**Excerpted passage:**
Previous resolution [SUPERSEDED]:

This wording is relative to N4835.

  1. Modify D.21 [depr.fs.path.factory] as indicated:

    -4- [Example: A string is to be read from a database that is encoded in UTF-8, and used to create a directory using the native encoding for filenames:

    namespace fs = std::filesystem;
    std::string utf8_string = read_utf8_data();
    fs::create_directory(fs::u8path(utf8_string));
    
    For POSIX-based operating systems with the native narrow encoding set to UTF-8, no encoding or type conversion occurs.

    For POSIX-based operating systems with the native narrow encoding not set to UTF-8, a conversion to UTF-32 occurs, followed by a conversion to the current native narrow encoding. Some Unicode characters may have no native character set representation.

    For Windows-based operating systems a conversion from UTF-8 to UTF-16 occurs. — end example]

    [Note: The example above is representative of historic use of filesystem u8path. New code should use std::u8string in place of std::string. — end note]

LWG Belfast Friday Morning

Requested changes:

Billy O'Neal provides updated wording.

**Directive 1:** Output the entries exactly as they appear, starting with the line that contains "Open the page-jump" and going on through the line that contains "Action: 369,60". Include only those lines.

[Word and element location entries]
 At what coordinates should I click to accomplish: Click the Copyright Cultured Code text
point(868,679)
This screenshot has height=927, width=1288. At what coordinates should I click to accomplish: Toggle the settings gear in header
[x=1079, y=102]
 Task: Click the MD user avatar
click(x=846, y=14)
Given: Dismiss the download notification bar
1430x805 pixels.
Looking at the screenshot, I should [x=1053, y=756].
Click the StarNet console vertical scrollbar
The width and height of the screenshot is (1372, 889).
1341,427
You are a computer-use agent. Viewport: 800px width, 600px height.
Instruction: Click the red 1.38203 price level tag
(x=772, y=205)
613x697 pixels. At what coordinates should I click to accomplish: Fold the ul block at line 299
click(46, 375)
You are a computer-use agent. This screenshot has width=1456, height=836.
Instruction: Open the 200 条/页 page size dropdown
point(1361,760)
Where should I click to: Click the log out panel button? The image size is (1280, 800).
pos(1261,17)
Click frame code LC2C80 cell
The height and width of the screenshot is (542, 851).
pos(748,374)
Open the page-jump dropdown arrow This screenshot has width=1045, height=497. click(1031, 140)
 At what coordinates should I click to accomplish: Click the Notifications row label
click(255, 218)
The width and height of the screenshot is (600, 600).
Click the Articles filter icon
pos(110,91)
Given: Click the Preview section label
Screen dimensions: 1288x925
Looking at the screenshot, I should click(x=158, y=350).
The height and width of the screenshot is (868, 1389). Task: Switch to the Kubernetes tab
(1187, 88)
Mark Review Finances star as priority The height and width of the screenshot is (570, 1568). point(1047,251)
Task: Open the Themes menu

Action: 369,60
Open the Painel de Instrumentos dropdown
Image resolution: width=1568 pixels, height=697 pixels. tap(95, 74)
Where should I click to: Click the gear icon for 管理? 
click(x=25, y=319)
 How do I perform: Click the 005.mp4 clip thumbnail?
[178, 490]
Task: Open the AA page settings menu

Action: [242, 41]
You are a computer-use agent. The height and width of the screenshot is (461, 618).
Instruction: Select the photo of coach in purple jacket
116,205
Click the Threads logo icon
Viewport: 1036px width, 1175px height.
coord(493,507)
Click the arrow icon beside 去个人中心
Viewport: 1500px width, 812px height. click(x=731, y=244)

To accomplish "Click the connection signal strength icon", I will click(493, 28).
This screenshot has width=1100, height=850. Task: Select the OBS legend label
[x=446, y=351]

**Directive 2:** List every Unicode encoding named in the u8path wording excerpt.

**Output 1:**
Open the page-jump dropdown arrow This screenshot has width=1045, height=497. click(1031, 140)
 At what coordinates should I click to accomplish: Click the Notifications row label
click(255, 218)
The width and height of the screenshot is (600, 600).
Click the Articles filter icon
pos(110,91)
Given: Click the Preview section label
Screen dimensions: 1288x925
Looking at the screenshot, I should click(x=158, y=350).
The height and width of the screenshot is (868, 1389). Task: Switch to the Kubernetes tab
(1187, 88)
Mark Review Finances star as priority The height and width of the screenshot is (570, 1568). point(1047,251)
Task: Open the Themes menu

Action: 369,60

**Output 2:** UTF-8, UTF-32, UTF-16